Auch hatte die Klägerin im Ergebnis bei weitem nicht die Herstellungskosten zu tragen, für die sie die Zulage begehrt hatte. Dies belegt der von der Klägerin erzielte Verkaufspreis, der - wie vom FG festgestellt - nur geringfügig niedriger war als der für Tiere aus einem leukoseunverdächtigen Bestand. Bei solchen Verhältnissen würde die Gewährung einer Investitionszulage dazu führen, daß der Investor von Herstellungskosten entlastet würde, die er im Ergebnis in erheblichem Umfang gar nicht getragen hat (Senatsurteil in BFH/NV 1995, 545). Im Streitfall ist daher eine (weitere) Ausnahme von der Einhaltung der Verbleibfrist nicht gerechtfertigt (vgl. a. Schreiben des Bundesministeriums der Finanzen vom 18. November 1996, BStBl I 1996, 1460, zur vorzeitigen Veräußerung erkrankter oder von Krankheiten bedrohter Milchkühe).

Für die Tiere, die aufgrund von Tötungsanweisungen ausschieden, gilt nichts anderes, sofern die Anweisungen - wie auch bei der freiwilligen Aussonderung - zum Verkauf zur Schlachtung führten. Die Klägerin räumt selbst ein, daß auch insoweit Preise erzielt wurden, die nur geringfügig niedriger waren als die für Tiere aus einem leukoseunverdächtigen Bestand.

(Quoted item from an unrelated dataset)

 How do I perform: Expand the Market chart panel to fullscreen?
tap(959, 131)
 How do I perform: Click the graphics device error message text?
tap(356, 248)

c) Die Investitionszulage kann schließlich auch nicht etwa deshalb gewährt werden, weil die Leukosesanierung in den neuen Bundesländern einen besonders hohen Stellenwert hatte. Dies entspräche nicht der o. g. Zielsetzung der Förderung durch Investitionszulagen. Dafür gab es auch, worauf die Klägerin selbst hingewiesen hat, spezielle Förderprogramme.